A lista fechada é adotada em alguns países e tem a virtude de fortalecer os partidos, o que, dentro de um quadro de normalidade democrática, é positivo. Porém, no momento em que a ‘lista de Janot’ está prestes a ser divulgada, trazer a proposta à tona causou estranheza. O próprio Rodrigo Maia (DEM-RJ), presidente da Câmara, votou contra um projeto nesse sentido em 2015.
“É uma proposta que favorece a continuidade de quem domina as máquinas partidárias”, diz o cientista político Malco Camargos, da PUC-MG. “No momento, a ideia da proposta, claro, é garantir o foro privilegiado para os atuais deputados”.
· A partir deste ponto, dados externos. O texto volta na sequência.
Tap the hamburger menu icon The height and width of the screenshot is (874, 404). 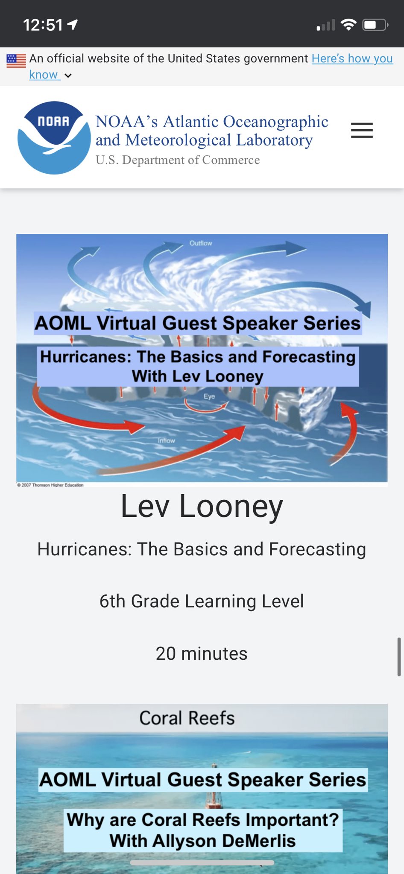[362, 130]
Atuais deputados no alto da lista
Para que o plano traçado no jantar com Temer se consolide, os líderes aticulam a aprovação de uma reforma eleitoral até setembro de 2018. A intenção é estabelecer uma regra pela qual a lista dos partidos seja encabeçada pelos atuais deputados. O presidente do Senado, Eunício Oliveira, já deu a senha nesse sentido. “Defendo um modelo de transição, mas defendo lista preordenada”, disse, após a reunião.
Eunício, assim como Maia, são presenças garantidas na ‘lista de Janot’. Segundo um delator da Odrebrecht, Eunício recebeu R$ 2,1 milhões via Caixa 2 da empresa; Maia, R$ 600 mil.
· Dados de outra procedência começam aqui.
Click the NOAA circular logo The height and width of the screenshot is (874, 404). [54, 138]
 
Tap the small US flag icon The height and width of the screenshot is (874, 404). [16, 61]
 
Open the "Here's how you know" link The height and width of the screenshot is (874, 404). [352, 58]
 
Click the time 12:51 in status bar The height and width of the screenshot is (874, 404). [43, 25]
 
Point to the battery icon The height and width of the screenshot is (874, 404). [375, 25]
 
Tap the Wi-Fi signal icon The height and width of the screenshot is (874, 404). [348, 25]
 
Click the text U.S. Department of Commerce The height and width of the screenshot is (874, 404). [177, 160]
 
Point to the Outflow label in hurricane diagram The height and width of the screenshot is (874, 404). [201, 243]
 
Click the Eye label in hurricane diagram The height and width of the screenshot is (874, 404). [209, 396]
Nas pesquisas que medem a credibilidade das instituições, os partidos políticos ocupam invariavelmente a lanterna. Portanto, não é de se estranhar que a rejeição à proposta de voto em lista fechada seja praticamente unânime nas ruas. “A gente já é obrigado a votar, agora vai ter que votar no partido?Atualmente, eu não consigo diferenciar a ideologia dos partidos. Não sei o que é o PT, PSDB, PMDB”, diz o cabeleireiro Fábio Carvalho, de 34 anos.
O problema é que a opinião pública não parece tão importante para os parlamentares nesse momento. “Mudou muito em relação a quatro anos atrás. Atualmente, a preocupação não é com o eleitor, é com a própria sobrevivência. O importante é tentar, de alguma forma, se livrar de sofrer alguma pena”, diz o cientista político Malco Camargos.
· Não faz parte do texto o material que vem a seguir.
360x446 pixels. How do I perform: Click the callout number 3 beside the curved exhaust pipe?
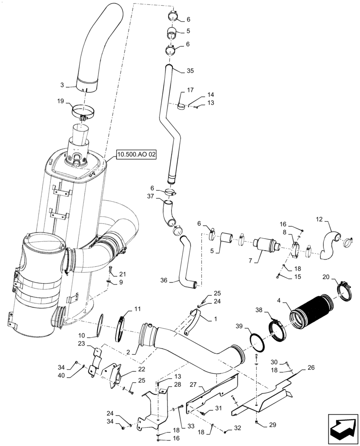click(x=62, y=84)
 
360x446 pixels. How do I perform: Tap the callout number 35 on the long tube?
click(x=190, y=70)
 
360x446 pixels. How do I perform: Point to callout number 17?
click(x=190, y=90)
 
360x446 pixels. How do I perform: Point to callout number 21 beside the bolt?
click(x=123, y=274)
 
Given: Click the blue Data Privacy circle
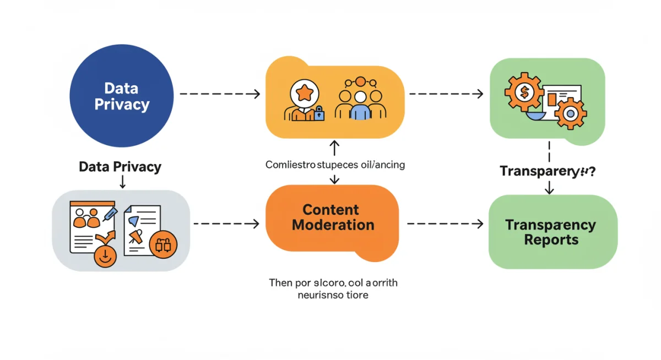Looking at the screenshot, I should point(122,96).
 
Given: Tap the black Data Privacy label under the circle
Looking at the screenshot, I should point(120,167).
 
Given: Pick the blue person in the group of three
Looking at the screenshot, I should point(360,107).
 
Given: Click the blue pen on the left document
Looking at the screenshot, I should point(111,212).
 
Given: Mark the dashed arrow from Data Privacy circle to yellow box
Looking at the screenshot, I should point(220,94).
“Essa proposta é fundamental para que eles garantam a mantuenção do foro privilegiado”, diz Alesandro Molon (Rede-RJ). “Eles nunca foram a favor. Mudaram de ideia, de repente?”,questiona. “Pegar esse Congresso e engessar? Isso é uma ideia completamente inaceitável”, diz o parlamentar, que é membro da comissão da Câmara que estuda mudanças no sistema eleitoral. O relator da comissão, o petista Vicente Cândido (SP), é outro defensor do voto em lista fechada. O argumento dele é o encarecimento das campanhas no sitema atual.
Mais dinheiro público nas campanhas
Outra das propostas de mudança nas regras eleitorais em estudo diz respeito ao financiamento das campanhas eleitorais. Com a proibição do financiamento de empresas, o gasto das campanhas eleitorais no ano passado despencou 71%, quando comparado a 2012, segundo levantamento divulgado pelo Tribunal Superior Eleitoral (TSE). O custo das campanhas para vereador e prefeito no primeiro turno caiu de R$ 7,7 bilhões em 2012 para R$ 2,2 bilhões em 2016.
Os grandes partidos avaliam que terão grandes dificuldades na captação de recursos no próximo ano, sobretudo com os desdobramentos da Lava Jato. A solução defendida por parlamentares como o senador Romero Jucá é elevar o montante de recursos públicos destinados aos partidos, com a criação de um fundo único, com recursos públicos e de doadores privados, que seria distribuído sem a interferência do doador.
Alessandro Molon (Rede-RJ) é contra. “O TSE poderia disponibilizar uma plataforma de financiamento para auxiliar a que cada eleitor ajude a financiar os candidatos de sua escolha”. Com informações O DIA.